▶ Your assignment:
Sort through the entries below and pull out lines containing the word "name".

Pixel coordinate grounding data

........

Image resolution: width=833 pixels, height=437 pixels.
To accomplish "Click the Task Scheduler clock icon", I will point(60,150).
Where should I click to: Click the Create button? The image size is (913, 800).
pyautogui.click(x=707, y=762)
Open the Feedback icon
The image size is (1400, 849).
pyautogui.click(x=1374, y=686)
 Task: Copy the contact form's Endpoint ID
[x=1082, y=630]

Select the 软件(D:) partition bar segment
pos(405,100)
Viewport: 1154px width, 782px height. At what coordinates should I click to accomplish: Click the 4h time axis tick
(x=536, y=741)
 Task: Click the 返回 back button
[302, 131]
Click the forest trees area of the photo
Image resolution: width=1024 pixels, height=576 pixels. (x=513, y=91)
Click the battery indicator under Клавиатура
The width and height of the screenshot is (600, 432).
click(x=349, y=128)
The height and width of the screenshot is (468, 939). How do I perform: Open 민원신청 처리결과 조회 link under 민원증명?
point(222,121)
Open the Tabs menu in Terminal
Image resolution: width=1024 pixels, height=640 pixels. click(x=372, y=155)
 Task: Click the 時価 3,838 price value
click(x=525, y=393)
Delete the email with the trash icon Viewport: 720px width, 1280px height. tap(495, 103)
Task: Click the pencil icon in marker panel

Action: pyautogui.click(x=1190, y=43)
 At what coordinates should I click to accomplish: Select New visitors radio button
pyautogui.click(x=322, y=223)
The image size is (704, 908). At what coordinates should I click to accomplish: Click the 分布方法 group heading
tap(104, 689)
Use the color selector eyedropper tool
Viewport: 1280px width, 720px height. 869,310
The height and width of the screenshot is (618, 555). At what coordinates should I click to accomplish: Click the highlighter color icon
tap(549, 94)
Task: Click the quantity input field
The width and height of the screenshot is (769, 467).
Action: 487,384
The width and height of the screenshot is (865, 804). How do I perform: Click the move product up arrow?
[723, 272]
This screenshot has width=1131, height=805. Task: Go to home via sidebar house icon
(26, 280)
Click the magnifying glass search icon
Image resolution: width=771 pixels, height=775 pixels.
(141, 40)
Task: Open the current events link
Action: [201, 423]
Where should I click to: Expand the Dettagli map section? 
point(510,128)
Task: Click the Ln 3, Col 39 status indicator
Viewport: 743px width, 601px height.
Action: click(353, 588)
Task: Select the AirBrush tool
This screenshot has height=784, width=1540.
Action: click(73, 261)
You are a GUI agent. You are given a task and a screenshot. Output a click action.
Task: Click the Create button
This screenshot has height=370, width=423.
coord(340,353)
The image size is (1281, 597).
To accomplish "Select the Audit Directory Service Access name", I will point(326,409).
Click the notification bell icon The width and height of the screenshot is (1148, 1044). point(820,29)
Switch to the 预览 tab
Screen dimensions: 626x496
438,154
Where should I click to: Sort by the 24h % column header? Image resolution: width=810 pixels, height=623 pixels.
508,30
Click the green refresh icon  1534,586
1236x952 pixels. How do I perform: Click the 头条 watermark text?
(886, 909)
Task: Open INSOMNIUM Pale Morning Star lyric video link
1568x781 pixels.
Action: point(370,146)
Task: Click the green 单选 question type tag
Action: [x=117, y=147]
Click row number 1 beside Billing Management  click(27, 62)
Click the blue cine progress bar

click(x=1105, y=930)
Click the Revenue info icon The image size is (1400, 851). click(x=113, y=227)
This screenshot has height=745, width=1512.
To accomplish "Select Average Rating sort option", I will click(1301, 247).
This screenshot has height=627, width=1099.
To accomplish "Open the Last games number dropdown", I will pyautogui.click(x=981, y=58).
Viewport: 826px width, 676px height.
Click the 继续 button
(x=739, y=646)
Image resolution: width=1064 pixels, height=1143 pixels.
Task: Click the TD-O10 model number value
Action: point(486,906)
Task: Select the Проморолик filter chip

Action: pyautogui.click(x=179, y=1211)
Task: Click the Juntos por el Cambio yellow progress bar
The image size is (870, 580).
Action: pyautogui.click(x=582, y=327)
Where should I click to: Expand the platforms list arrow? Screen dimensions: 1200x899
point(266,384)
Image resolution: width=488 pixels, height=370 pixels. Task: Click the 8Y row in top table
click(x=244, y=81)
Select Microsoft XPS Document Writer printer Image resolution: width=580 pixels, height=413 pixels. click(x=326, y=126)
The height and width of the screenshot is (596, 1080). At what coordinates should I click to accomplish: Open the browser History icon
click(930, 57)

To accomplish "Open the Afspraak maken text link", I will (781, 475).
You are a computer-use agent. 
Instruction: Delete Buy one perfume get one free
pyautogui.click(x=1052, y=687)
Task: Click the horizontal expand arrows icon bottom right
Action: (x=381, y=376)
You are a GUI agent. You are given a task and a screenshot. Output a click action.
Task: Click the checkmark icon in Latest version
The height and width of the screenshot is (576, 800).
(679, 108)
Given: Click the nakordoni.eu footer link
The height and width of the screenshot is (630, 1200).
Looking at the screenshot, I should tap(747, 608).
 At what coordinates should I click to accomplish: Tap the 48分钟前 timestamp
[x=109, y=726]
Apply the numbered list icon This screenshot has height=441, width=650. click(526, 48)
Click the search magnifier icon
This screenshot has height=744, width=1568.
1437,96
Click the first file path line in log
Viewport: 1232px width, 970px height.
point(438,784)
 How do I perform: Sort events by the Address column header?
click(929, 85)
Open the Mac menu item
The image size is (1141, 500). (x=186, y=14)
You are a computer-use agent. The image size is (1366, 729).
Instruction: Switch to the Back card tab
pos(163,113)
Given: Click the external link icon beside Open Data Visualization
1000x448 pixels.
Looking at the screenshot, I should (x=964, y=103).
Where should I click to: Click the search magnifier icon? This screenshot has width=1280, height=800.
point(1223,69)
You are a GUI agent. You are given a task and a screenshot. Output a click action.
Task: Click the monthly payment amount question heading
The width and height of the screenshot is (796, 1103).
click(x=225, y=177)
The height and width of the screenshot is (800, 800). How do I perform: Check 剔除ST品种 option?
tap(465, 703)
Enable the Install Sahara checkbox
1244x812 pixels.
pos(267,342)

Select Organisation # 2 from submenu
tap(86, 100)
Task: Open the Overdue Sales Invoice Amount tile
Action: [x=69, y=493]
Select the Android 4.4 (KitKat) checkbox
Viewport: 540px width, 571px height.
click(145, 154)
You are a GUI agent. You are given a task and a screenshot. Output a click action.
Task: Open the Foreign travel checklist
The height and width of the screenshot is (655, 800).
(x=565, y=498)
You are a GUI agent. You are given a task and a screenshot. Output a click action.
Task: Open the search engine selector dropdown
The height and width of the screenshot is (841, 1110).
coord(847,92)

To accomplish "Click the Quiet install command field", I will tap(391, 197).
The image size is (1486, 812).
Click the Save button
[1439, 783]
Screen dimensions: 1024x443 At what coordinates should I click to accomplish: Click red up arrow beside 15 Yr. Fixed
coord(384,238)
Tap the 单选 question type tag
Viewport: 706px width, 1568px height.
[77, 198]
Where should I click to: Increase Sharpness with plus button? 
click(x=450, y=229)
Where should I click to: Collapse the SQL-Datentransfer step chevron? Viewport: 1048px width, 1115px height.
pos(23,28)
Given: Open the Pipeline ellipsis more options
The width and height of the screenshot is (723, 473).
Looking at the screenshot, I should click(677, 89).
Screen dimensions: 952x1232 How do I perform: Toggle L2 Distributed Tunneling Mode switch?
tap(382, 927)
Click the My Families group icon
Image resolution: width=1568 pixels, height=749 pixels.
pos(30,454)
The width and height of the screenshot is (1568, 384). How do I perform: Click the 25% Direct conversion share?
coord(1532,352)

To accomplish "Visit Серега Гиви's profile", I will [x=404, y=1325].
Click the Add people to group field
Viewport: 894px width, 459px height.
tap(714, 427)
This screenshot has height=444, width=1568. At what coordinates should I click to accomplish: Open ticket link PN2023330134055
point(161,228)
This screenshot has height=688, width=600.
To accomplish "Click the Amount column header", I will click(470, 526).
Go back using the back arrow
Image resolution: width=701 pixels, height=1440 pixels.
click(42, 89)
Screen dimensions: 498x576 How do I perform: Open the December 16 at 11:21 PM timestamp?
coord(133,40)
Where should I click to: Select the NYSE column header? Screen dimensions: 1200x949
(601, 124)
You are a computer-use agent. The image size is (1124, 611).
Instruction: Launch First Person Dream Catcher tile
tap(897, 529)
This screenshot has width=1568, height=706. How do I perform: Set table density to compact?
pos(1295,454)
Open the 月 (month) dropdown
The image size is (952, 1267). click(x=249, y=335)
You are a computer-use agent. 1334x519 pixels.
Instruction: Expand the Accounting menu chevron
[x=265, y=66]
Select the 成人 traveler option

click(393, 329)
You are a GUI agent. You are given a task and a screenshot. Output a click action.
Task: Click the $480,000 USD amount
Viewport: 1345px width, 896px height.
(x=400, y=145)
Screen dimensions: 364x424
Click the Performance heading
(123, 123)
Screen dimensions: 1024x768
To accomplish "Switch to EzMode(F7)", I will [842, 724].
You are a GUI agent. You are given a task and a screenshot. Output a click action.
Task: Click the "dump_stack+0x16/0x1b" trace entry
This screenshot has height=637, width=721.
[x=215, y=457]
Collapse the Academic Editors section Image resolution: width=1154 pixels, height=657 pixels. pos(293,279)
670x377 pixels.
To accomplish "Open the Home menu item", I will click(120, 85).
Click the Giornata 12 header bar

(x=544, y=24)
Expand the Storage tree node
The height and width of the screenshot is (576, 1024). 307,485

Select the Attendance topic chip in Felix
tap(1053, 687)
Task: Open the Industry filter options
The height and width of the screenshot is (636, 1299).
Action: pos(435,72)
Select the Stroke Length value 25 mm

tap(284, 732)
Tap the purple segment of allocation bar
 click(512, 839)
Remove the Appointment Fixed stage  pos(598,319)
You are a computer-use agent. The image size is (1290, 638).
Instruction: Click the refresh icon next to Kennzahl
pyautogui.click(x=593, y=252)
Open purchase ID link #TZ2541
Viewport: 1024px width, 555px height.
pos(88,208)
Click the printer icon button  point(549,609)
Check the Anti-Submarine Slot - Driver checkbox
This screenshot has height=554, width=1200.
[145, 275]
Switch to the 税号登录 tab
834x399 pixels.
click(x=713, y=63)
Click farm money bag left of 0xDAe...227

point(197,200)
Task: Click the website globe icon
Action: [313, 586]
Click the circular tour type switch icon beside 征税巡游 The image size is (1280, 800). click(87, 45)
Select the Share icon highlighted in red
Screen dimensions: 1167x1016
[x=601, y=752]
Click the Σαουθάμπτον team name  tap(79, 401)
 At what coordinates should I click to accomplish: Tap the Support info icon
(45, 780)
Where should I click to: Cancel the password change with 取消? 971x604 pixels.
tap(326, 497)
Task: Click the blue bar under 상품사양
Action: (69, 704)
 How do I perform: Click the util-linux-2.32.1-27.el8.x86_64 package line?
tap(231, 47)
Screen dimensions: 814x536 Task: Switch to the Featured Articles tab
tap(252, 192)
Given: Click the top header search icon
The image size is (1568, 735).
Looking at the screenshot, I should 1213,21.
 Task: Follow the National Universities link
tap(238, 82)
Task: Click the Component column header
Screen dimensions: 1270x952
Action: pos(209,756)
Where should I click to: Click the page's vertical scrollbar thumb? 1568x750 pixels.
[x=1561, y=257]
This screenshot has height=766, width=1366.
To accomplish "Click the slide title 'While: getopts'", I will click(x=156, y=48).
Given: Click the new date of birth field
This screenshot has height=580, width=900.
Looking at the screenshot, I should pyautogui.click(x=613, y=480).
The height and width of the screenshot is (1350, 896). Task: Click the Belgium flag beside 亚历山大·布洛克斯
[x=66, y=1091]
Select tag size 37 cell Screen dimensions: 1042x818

........

▶ Written solution:
To accomplish "Select the Audit Directory Service Access name", I will point(326,409).
Click the Σαουθάμπτον team name  tap(79, 401)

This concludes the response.